Ne var ki; tapulu taşınmazların intikallerinde, huzur ve güveni koruma, toplum düzenini sağlama uğruna, tapu kaydında ismi geçmeyen ama asıl malik olanın hakkı feda edildiğinden iktisapta bulunan kişinin, iyi niyetli olup olmadığının tam olarak tespiti büyük önem taşımaktadır. Gerçekten bir yanda tapu sicilinin doğruluğuna inanarak iktisapta bulunduğunu ileri süren kimse diğer yanda ise kendisi için maddi, hatta bazı hallerde manevi büyük değer taşıyan ayni hakkını yitirme tehlikesi ile karşı karşıya kalan önceki malik bulunmaktadır.

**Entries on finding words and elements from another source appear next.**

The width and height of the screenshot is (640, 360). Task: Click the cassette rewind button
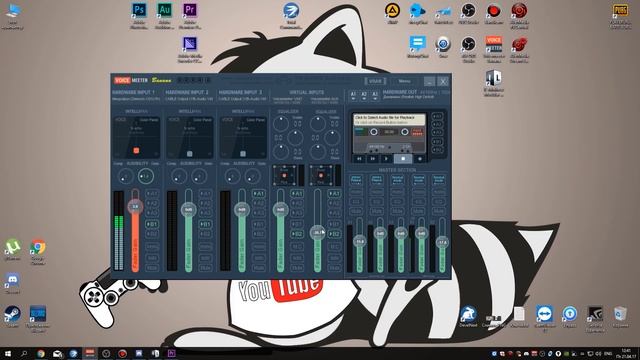[359, 158]
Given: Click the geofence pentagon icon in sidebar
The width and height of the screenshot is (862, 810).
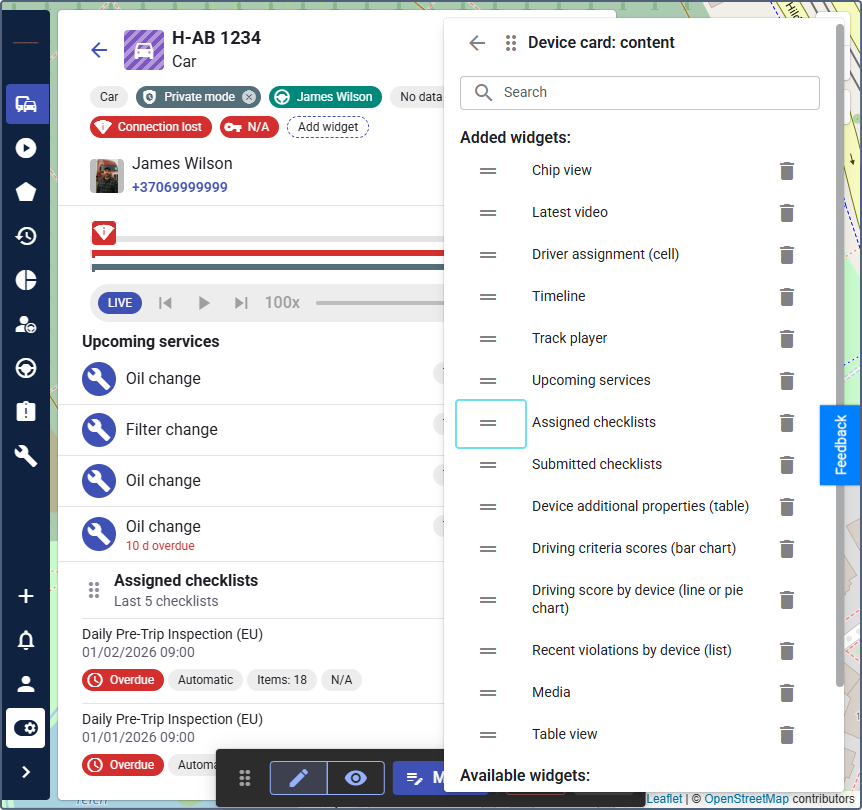Looking at the screenshot, I should tap(26, 192).
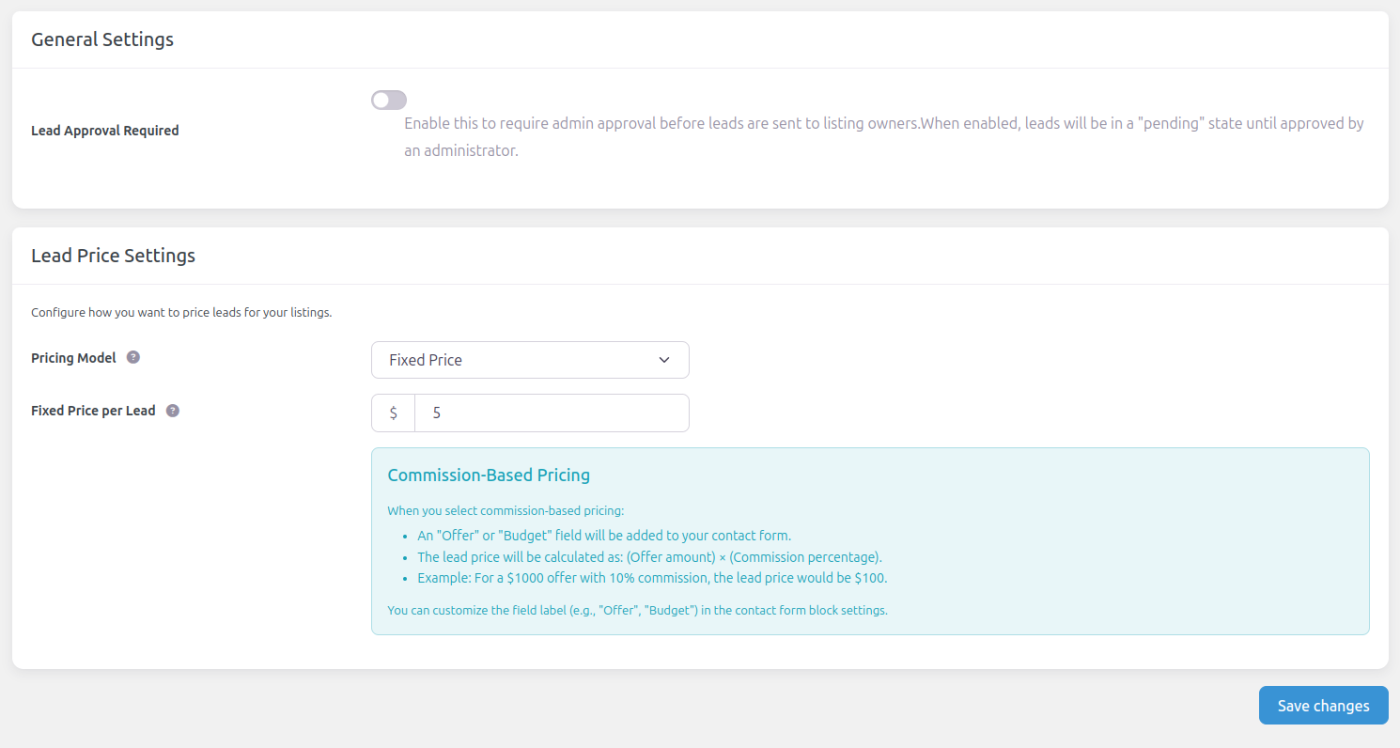The height and width of the screenshot is (748, 1400).
Task: Click the General Settings section heading
Action: point(102,40)
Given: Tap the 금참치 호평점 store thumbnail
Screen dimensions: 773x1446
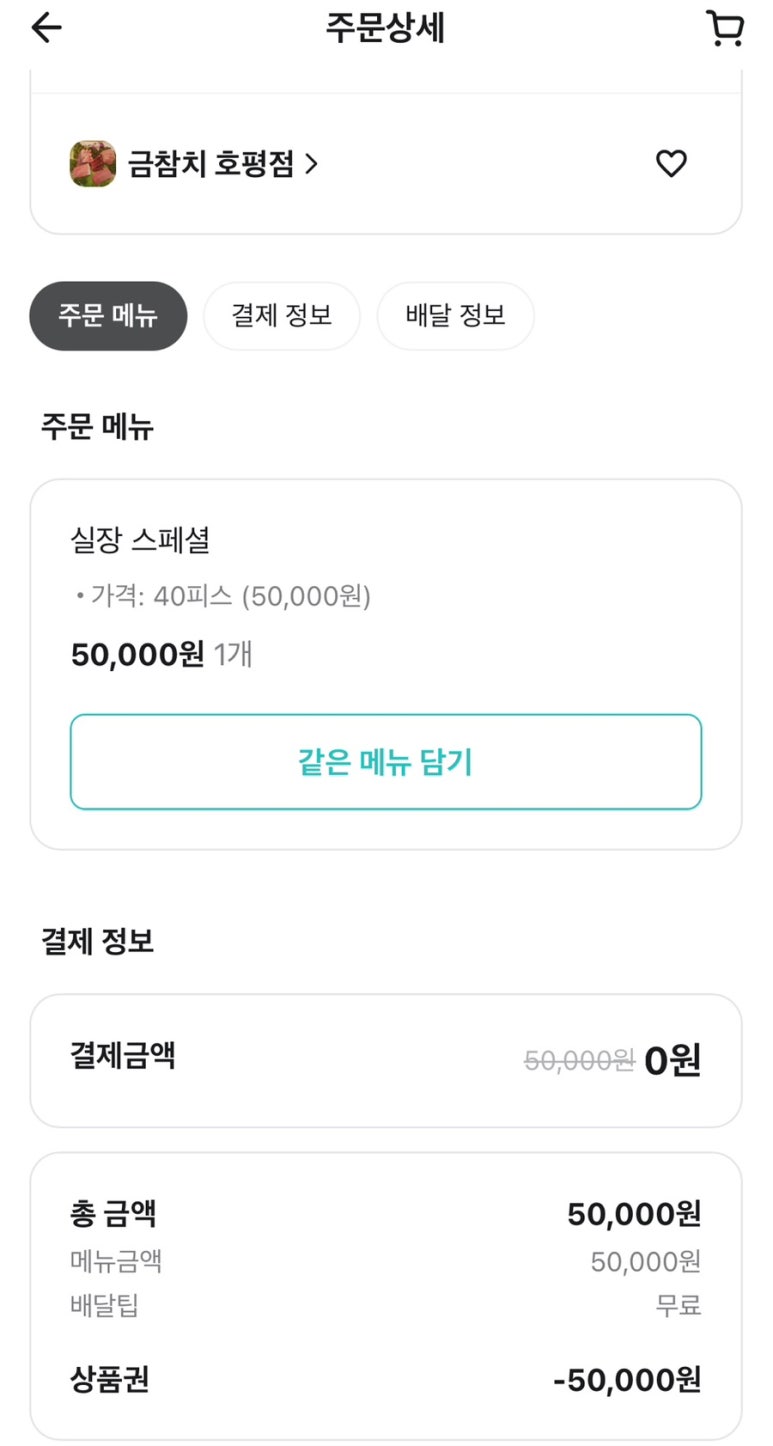Looking at the screenshot, I should click(x=93, y=164).
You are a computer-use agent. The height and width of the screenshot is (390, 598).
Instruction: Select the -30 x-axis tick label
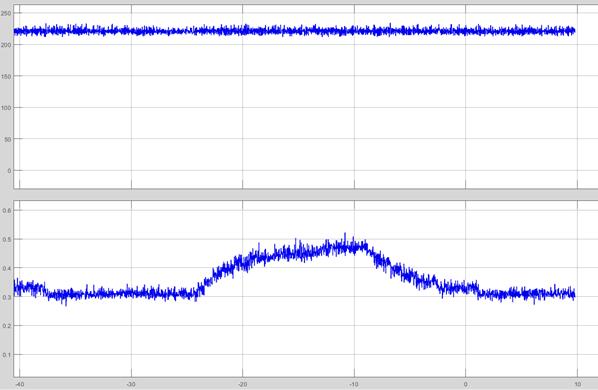(131, 384)
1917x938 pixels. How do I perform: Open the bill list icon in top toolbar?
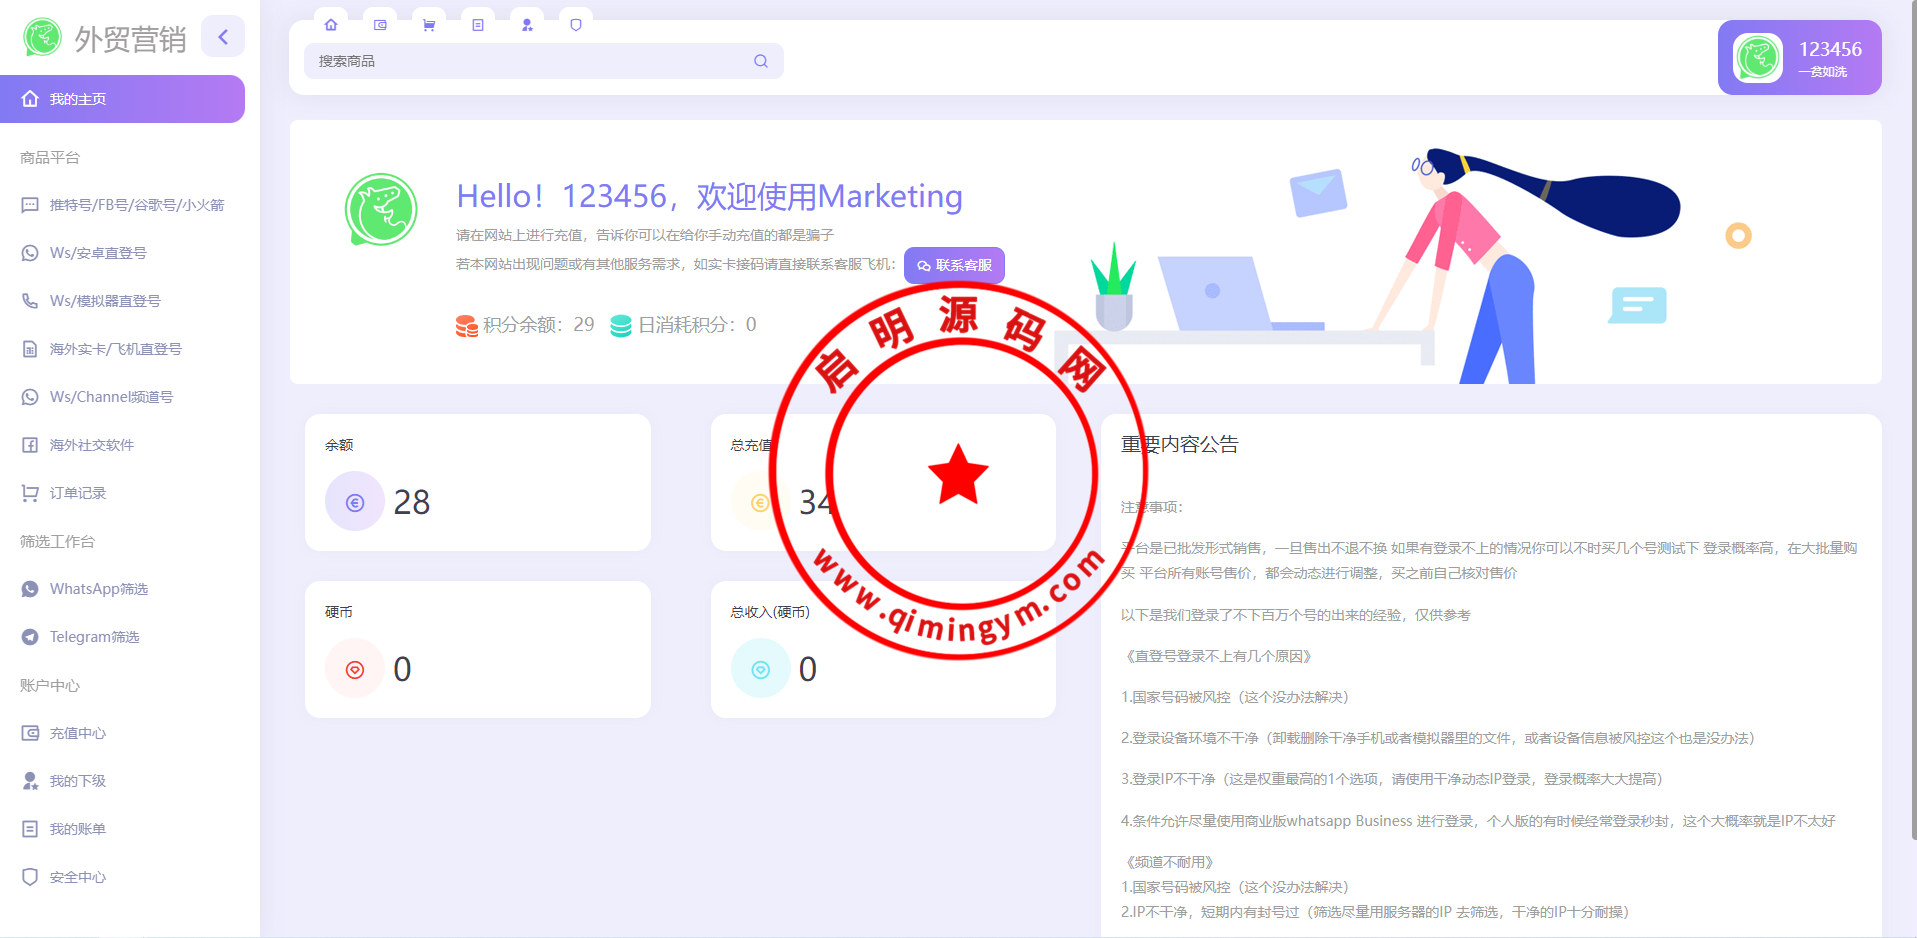click(x=478, y=25)
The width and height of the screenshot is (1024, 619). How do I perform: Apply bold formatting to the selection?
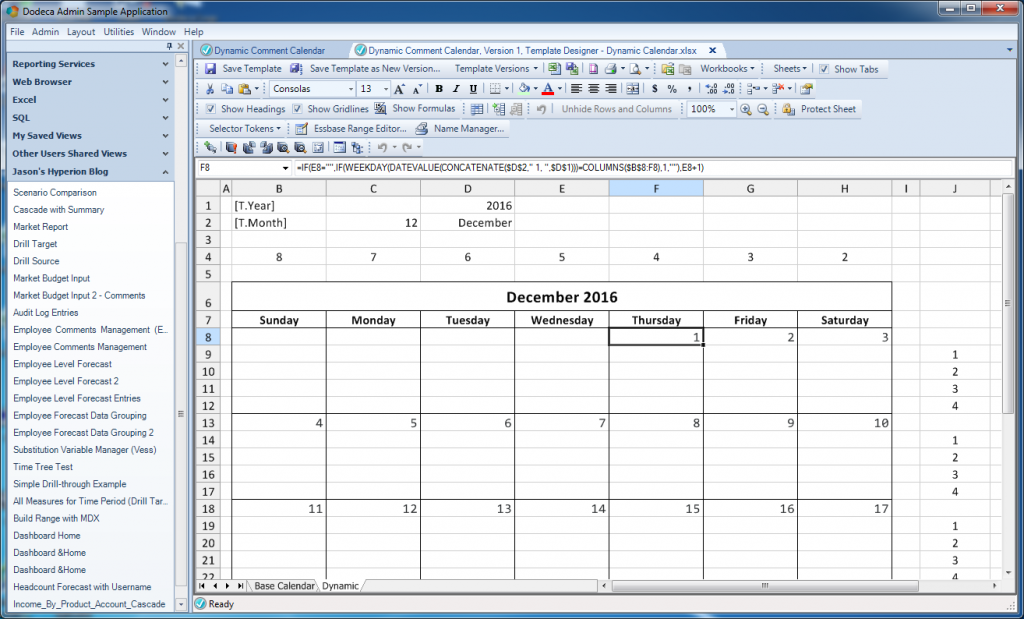pos(438,88)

Bu nedenle, yüzeysel ve şekilci bir araştırma ve yaklaşımın büyük mağduriyetlere yol açacağı, kişilerin Devlete ve adalete olan güven ve saygısını sarsacağı ve yasa koyucunun amacının ilk bakışta, şeklen iyi niyetli gözükeni değil, gerçekten iyiniyetli olan kişiyi korumak olduğu hususlarının daima göz önünde tutulması, bu yönde tüm delillerin toplanıp derinliğine irdelenmesi ve değerlendirilmesi gerekmektedir.
Nitekim bu görüşten hareketle, "kötü niyet iddiasının def'i değil itiraz olduğu, iddia ve müdafaanın genişletilmesi yasağına tabi olmaksızın her zaman ileri sürülebileceği ve mahkemece kendiliğinden (resen) nazara alınacağı” ilkeleri 8.11.1991 tarih l990/4 esas l99l/3 sayılı İçtihadı Birleştirme Kararında kabul edilmiş, bilimsel görüşler de aynı doğrultuda gelişmiştir.
3.3. Değerlendirme
III. ve (IV.3.) paragraflardaki gerekçeler yerinde bulunmakla; dosya içeriğine, toplanan delillere, hükmün dayandığı yasal ve hukuksal gerekçeye, delillerin takdirinde bir isabetsizlik bulunmamasına göre ve özellikle, her ne kadar dava konusu 107 ada 19 parsel sayılı taşınmazın İlk Derece Mahkemesi kararının hüküm kısmının 3 ve 4. fıkralarında 107 ada 9 parsel olarak yazıldığı görülmüş ise de, bu hususun mahallinde düzeltilebilir bir maddi hata olduğu değerlendirilmekle, yazılı şekilde karar verilmesinde bir isabetsizlik yoktur.
VI. SONUÇ:
Açıklanan nedenlerle, davalılar vekilinin yerinde bulunmayan temyiz itirazlarının reddiyle usul ve yasaya uygun olan hükmün ONANMASINA, aşağıda yazılı bakiye 19.365,85 TL onama harcının davalılardan alınmasına, 22/02/2022 tarihinde kesin olmak üzere oybirliğiyle karar verildi.